** Data section follows **
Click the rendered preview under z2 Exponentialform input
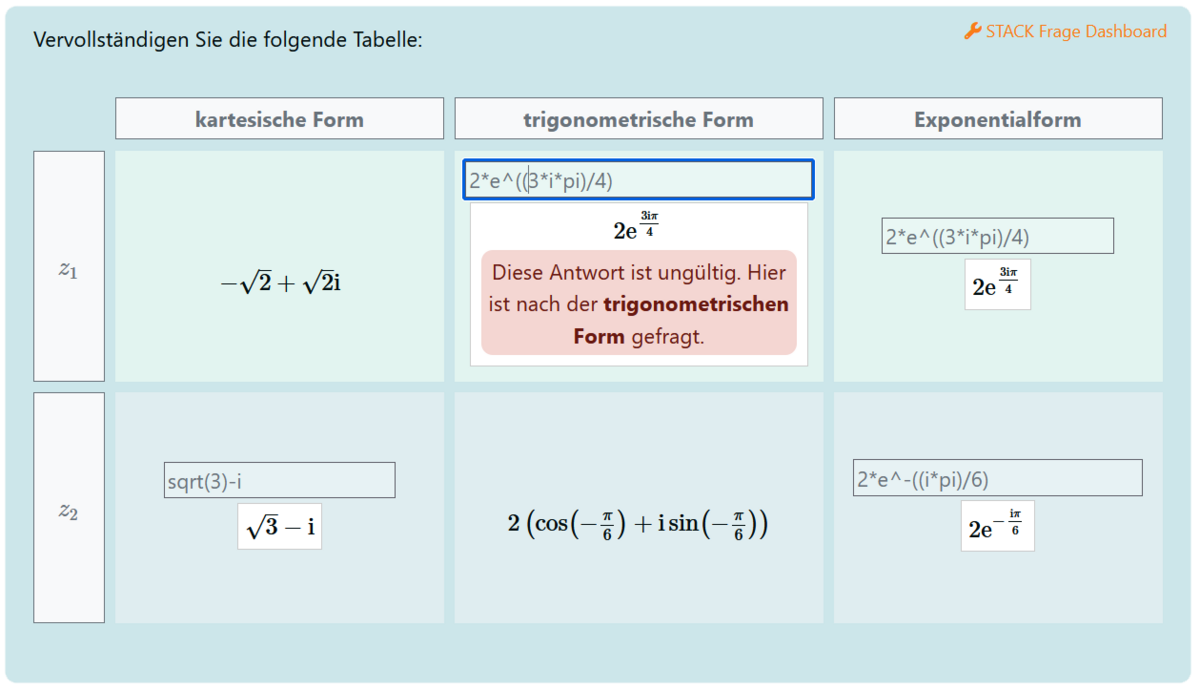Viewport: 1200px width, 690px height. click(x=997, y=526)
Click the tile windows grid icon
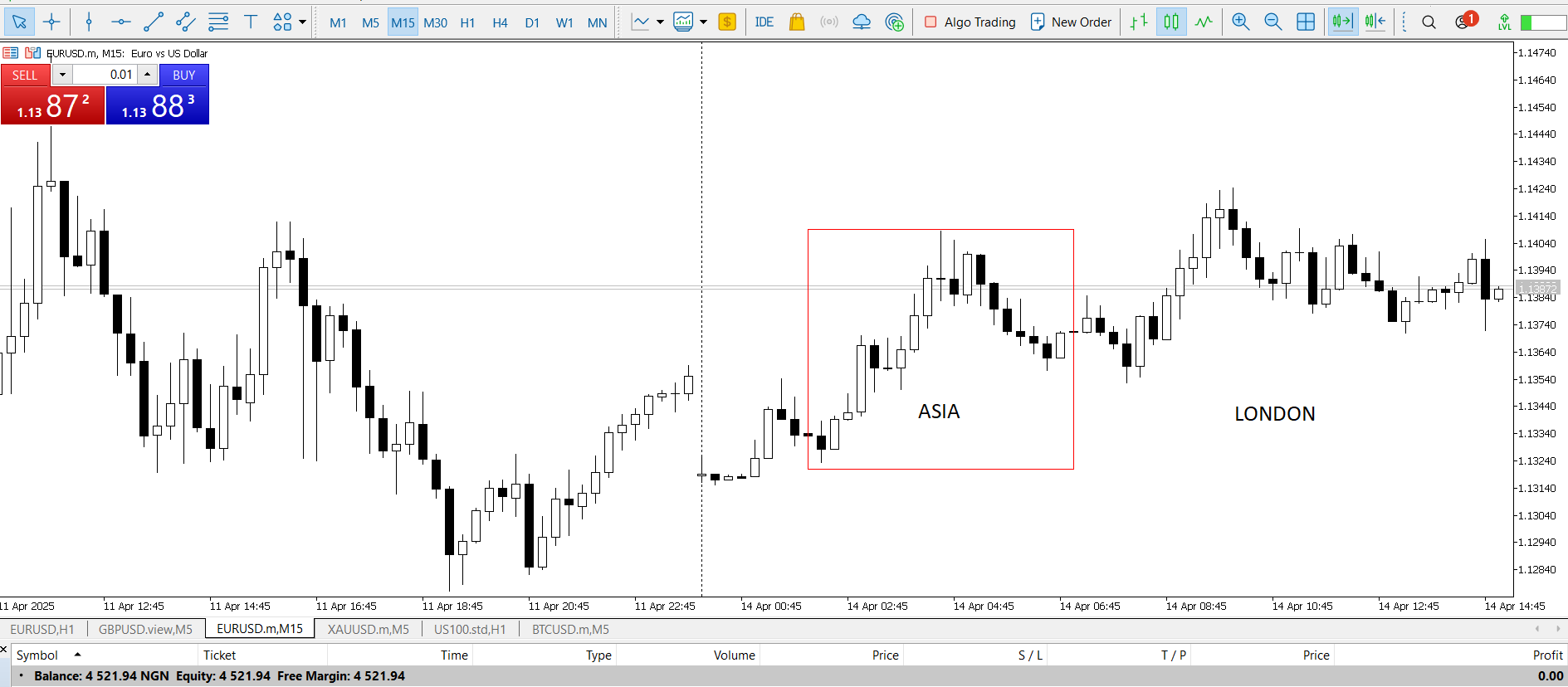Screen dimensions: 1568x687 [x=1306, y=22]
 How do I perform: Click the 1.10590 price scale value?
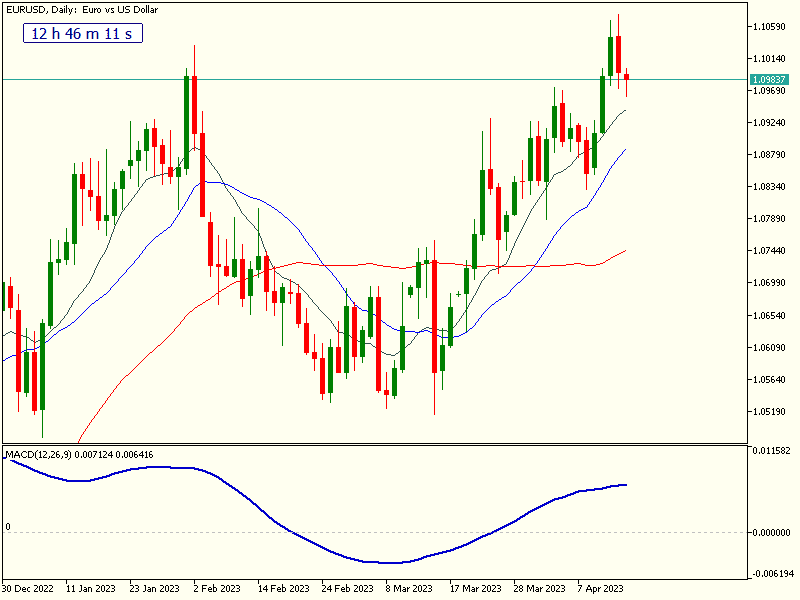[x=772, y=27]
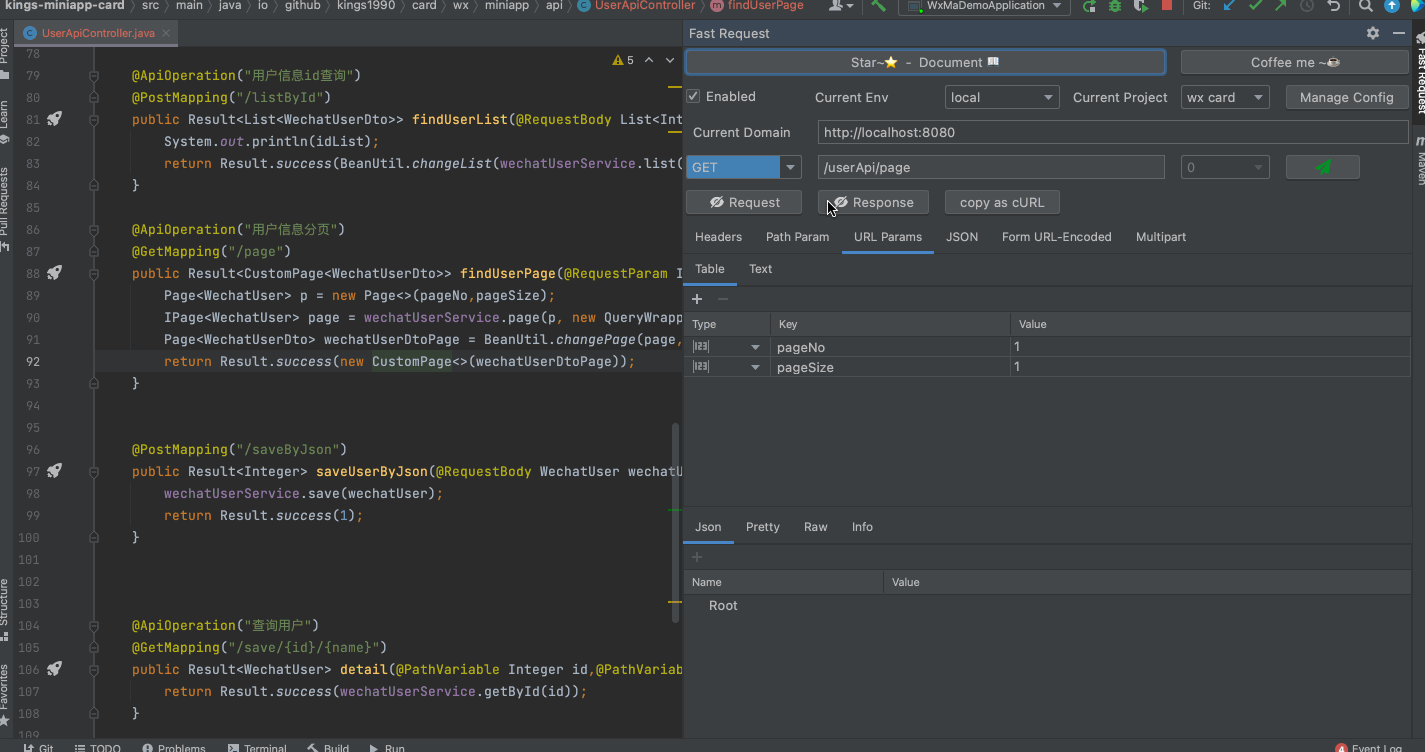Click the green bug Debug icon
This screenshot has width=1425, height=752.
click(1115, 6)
** End of Data section **
Work item: Exactly as written, give again every line from the one containing "Click the tile windows grid icon" through the last line of the material, both included, with the pictures left out.

Written response:
Click the tile windows grid icon
Screen dimensions: 1568x687 [x=1306, y=22]
 How do I perform: Click the 1.10590 price scale value?
[x=772, y=27]
Click the green bug Debug icon
This screenshot has width=1425, height=752.
click(1115, 6)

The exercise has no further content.